Latvia is a maritime nation, but what do you find if you venture deep inland? More water! Latvia southeast, known as Latgale, is dissected by the mighty Dauagava and dotted with scenic lakes hiding in the depths of a thick pristine forest. If staying in a log cabin with no cars and people in sight is your kind of a holiday dream, then this is the place to go.
With a name that sounds like a mythical ogress, it comes as no surprise that the gateway to the Gauja is an enchanting spot with delightful surprises tucked behind every dappled tree. Locals proudly call their town the ‘Switzerland of Latvia’, but if you’re expecting the majesty of a mountainous snow-capped realm, you’ll be rather disappointed.

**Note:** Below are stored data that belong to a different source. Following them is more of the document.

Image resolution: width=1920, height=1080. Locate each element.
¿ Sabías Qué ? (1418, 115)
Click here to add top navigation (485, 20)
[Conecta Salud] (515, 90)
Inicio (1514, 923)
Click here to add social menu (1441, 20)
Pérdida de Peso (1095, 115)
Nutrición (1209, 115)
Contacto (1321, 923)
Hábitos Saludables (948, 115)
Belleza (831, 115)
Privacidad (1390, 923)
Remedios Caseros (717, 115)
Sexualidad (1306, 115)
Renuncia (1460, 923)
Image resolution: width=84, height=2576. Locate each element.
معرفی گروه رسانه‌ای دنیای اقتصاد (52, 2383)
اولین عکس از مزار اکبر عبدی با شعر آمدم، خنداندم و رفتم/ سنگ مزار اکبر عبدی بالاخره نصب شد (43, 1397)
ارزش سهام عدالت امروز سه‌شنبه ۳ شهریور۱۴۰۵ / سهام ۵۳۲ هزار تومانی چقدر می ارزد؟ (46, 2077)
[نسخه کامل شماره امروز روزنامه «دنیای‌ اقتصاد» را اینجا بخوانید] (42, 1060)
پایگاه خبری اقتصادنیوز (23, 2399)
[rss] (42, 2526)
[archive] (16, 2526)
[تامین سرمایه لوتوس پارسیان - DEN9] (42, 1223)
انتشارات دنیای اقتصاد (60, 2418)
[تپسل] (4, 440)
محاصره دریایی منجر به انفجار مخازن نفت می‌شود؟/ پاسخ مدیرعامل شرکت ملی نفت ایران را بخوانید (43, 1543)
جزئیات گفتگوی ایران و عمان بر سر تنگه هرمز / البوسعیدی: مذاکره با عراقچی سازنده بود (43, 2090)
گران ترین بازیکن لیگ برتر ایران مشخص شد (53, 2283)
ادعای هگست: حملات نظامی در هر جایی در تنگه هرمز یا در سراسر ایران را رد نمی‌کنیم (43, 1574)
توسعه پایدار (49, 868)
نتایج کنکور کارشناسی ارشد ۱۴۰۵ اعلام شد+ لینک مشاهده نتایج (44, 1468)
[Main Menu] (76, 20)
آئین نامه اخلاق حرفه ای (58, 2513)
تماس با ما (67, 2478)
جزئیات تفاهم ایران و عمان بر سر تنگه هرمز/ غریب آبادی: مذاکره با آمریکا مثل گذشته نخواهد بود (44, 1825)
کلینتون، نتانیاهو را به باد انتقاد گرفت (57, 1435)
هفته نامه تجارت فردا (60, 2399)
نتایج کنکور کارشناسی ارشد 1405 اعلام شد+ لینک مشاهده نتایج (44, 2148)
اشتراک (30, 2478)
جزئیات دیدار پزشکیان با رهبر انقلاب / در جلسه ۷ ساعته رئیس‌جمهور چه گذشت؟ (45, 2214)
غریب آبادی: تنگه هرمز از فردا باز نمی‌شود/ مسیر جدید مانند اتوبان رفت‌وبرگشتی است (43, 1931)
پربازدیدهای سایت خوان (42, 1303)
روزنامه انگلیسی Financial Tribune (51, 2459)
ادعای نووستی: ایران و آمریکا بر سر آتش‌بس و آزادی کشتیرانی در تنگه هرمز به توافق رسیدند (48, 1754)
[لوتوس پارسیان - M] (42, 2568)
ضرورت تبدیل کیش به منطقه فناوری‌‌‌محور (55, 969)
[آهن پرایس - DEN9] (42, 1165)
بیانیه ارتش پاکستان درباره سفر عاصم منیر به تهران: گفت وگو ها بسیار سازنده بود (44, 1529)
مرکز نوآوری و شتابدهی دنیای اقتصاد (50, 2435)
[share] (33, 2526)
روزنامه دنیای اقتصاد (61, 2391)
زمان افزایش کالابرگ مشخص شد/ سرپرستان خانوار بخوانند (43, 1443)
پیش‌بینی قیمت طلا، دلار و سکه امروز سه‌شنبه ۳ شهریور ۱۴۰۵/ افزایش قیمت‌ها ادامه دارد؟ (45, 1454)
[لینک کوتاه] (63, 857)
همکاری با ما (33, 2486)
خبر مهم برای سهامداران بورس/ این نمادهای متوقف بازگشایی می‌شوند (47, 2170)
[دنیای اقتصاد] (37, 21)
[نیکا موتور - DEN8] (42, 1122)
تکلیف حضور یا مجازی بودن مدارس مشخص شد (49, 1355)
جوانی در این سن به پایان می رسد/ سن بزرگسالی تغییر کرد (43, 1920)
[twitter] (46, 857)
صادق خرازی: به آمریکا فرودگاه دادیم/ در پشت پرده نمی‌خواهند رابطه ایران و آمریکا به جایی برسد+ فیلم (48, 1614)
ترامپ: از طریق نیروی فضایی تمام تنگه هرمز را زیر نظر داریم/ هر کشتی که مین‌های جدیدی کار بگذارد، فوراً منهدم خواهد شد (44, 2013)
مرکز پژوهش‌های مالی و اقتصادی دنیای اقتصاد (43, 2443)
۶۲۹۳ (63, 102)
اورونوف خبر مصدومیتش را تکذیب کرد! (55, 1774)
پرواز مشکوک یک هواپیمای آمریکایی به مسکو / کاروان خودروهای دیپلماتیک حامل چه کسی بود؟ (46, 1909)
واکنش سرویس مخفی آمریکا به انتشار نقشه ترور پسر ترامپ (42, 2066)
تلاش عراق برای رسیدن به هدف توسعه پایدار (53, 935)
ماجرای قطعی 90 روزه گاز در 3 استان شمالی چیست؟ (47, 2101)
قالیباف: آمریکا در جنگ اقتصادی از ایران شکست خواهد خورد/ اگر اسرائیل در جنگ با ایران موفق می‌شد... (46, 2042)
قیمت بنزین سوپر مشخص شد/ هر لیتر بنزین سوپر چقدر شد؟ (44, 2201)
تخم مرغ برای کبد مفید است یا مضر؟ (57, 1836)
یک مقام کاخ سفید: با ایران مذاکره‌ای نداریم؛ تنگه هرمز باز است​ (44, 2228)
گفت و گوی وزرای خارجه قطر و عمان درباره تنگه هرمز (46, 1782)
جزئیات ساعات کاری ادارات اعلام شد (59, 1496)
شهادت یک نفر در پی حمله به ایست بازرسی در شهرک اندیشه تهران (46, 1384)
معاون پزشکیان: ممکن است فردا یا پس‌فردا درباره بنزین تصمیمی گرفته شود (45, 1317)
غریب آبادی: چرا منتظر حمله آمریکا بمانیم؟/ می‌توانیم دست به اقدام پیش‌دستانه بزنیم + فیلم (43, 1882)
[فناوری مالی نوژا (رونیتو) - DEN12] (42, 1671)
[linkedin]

Fabulous amounts of oil and shipping money have turned Ventspils into one of Latvia’s most beautiful and dynamic cities. The air is brisk and clean, and the well-kept buildings are done up in an assortment of cheery colours – even the towering industrial machinery is coated in bright paint.
Liepāja doesn't fit any cliche – a port city of gritty red-brick warehouses, moored torpedo boats and an old prison for the main attraction, it also boasts one of the country's most beautiful beaches, and it has generated a totally disproportionate number of major Latvian musicians.
The lovely old Kuldīga would be a hit even if didn't have its own Niagara of sorts, with salmon flying over its chute for good measure. Home to what Latvians brand 'the widest waterfall in Europe', Kuldīga is also the place where your immersion into the epoche of chivalry won't be spoiled by day-tripping camera-clickers – the place is simply too far from Rīga.
The Baltic’s version of the French Riviera, Jūrmala (pronounced yoor-muh-lah) is a long string of townships with Prussian-style villas, each unique in shape and decor. Even during the height of communism, Jūrmala was always a place to 'sea' and be seen. These days, Russian tycoons and their glamorous wives comprise a visible part of the population.
Latvia's second-largest city is actually so small you can see the surrounding countryside from any of its several vantage points, along with the Daugava River upon which it stands. Predominantly Russian-speaking, Daugavpils has the undeserved reputation of a grim Soviet Gotham City – mostly among Latvians who have never been to it.
With its stunning medieval castle, cobbled streets, green hills and landscaped garden, Cēsis is simply the cutest little town in the whole of Latvia. There is a lot of history there, too. The place started eight centuries ago as a Livonian Order's stronghold in the land of unruly pagans and saw horrific battles right under (or inside) the castle walls.
Vidzeme’s stone-strewn coast is usually seen from the car – or bus – window by travellers on the Via Baltica (Rte A1) en route to Rīga or Tallinn. Those who stop for a closer look will uncover a desolate strand of craggy cliffs and pebble beaches carved from eons of pounding waves.
A long snake-like strip of land between Rīga and the Lithuanian border, southern Latvia has been dubbed the ‘bread basket’ of Latvia for its plethora of arable lands and mythical forests. The region is known locally as Zemgale, named after the defiant Baltic Semigallian (or Zemgallian) tribe who inhabited the region before the German conquest at the end of the 1200s.